§ Assignment
Repeat each record below exactly, omitting whatever pictures appear in it.

§ Stored data
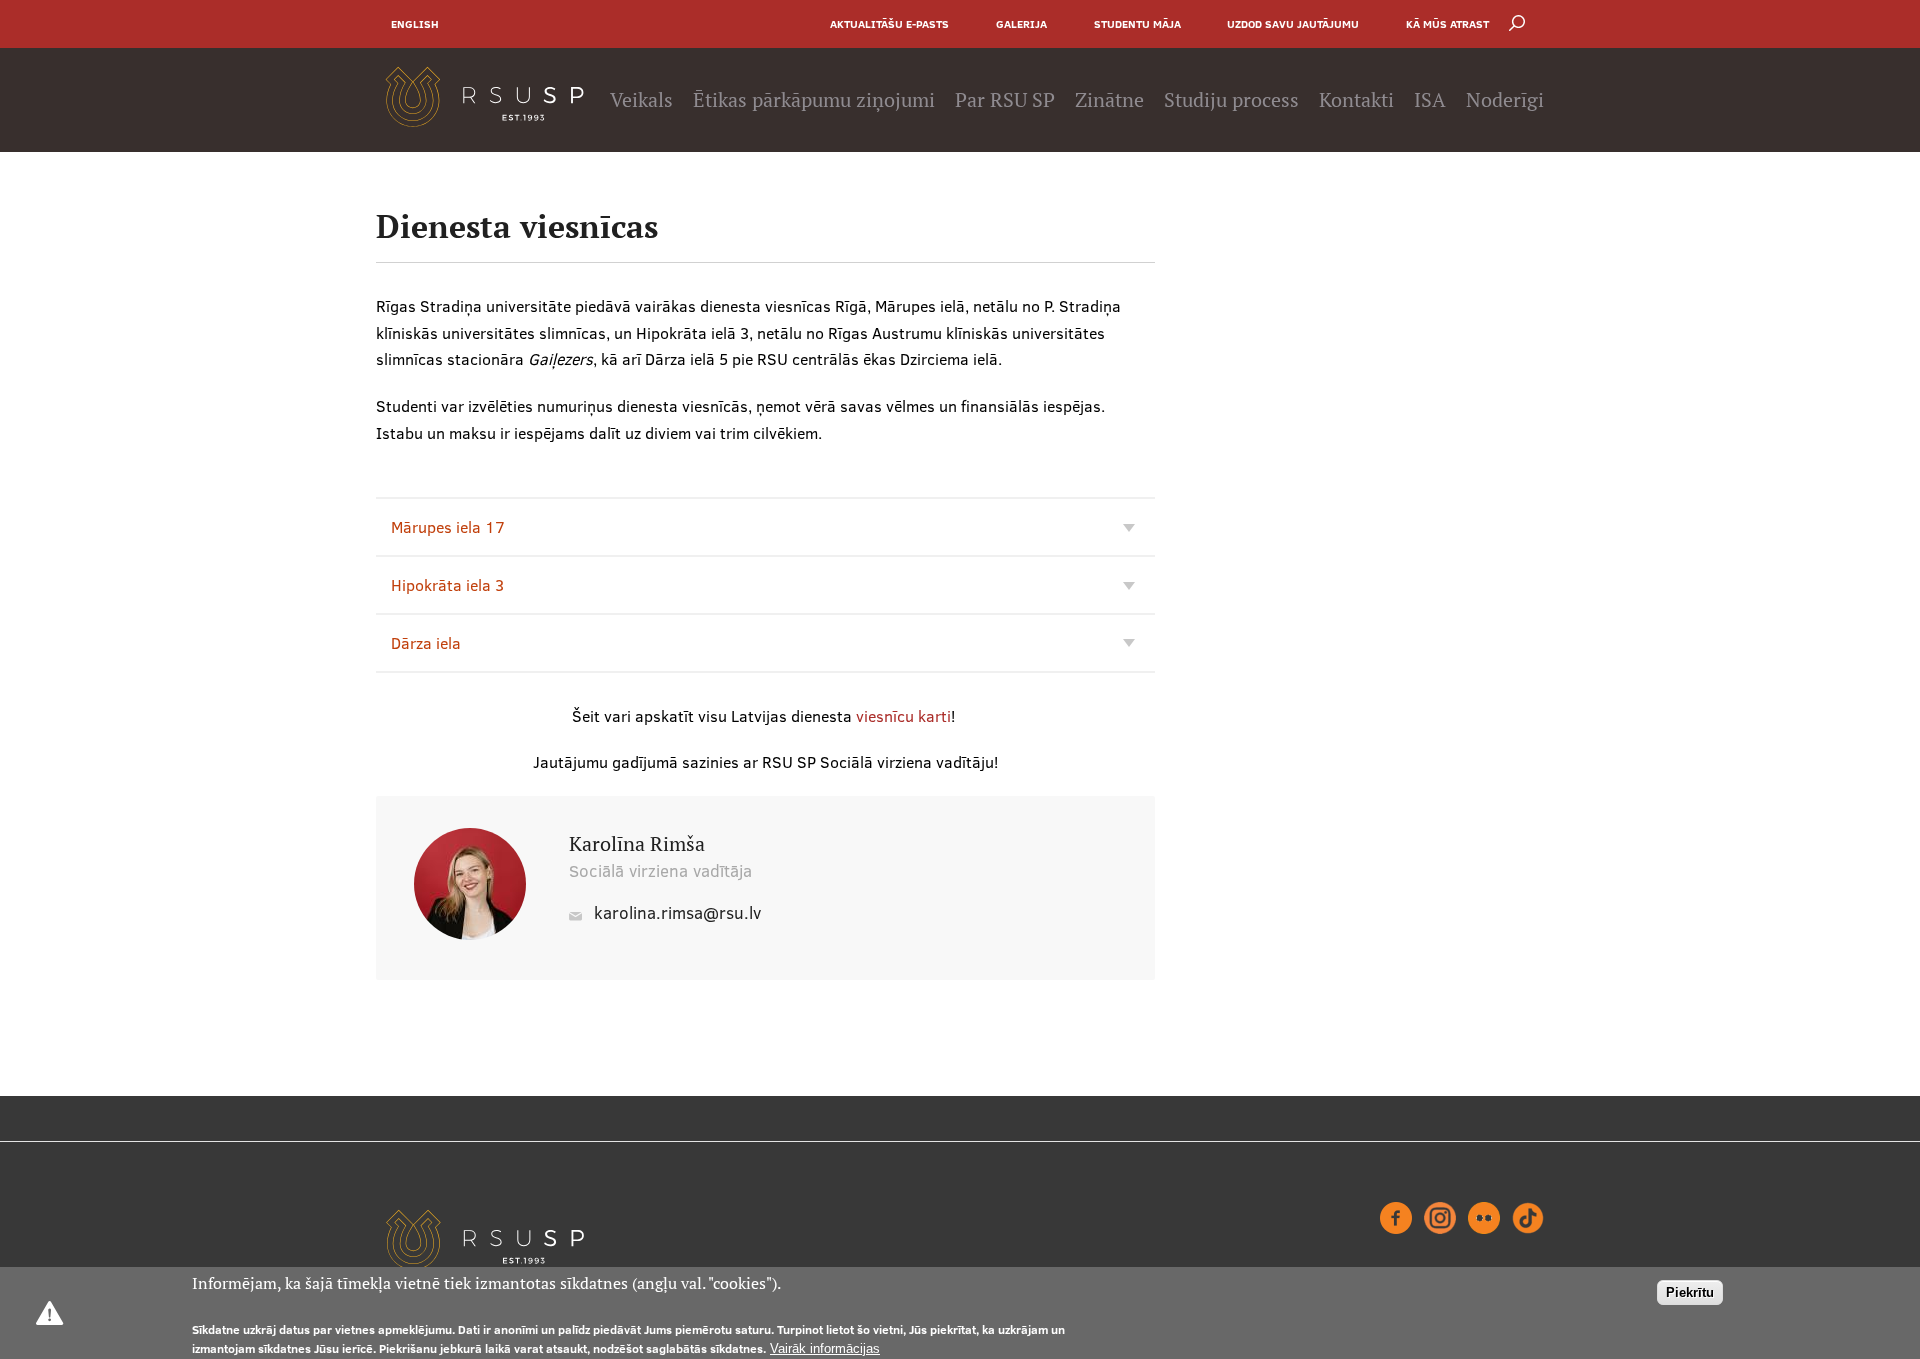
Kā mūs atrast (1447, 24)
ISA (1430, 100)
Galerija (1021, 24)
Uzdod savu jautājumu (1293, 24)
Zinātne (1109, 100)
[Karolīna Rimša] (470, 934)
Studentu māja (1137, 24)
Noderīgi (1505, 100)
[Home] (484, 100)
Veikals (641, 100)
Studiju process (1231, 100)
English (415, 24)
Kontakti (1356, 100)
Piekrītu (1690, 1292)
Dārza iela (426, 643)
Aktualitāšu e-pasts (889, 24)
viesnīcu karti (903, 716)
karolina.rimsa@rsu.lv (677, 912)
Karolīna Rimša (637, 844)
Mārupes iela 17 (448, 527)
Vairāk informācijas (825, 1347)
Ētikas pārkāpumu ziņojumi (814, 100)
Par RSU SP (1005, 100)
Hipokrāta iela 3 (447, 585)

§ Output of the exercise
Kā mūs atrast (1447, 24)
ISA (1430, 100)
Galerija (1021, 24)
Uzdod savu jautājumu (1293, 24)
Zinātne (1109, 100)
[Karolīna Rimša] (470, 934)
Studentu māja (1137, 24)
Noderīgi (1505, 100)
[Home] (484, 100)
Veikals (641, 100)
Studiju process (1231, 100)
English (415, 24)
Kontakti (1356, 100)
Piekrītu (1690, 1292)
Dārza iela (426, 643)
Aktualitāšu e-pasts (889, 24)
viesnīcu karti (903, 716)
karolina.rimsa@rsu.lv (677, 912)
Karolīna Rimša (637, 844)
Mārupes iela 17 (448, 527)
Vairāk informācijas (825, 1347)
Ētikas pārkāpumu ziņojumi (814, 100)
Par RSU SP (1005, 100)
Hipokrāta iela 3 (447, 585)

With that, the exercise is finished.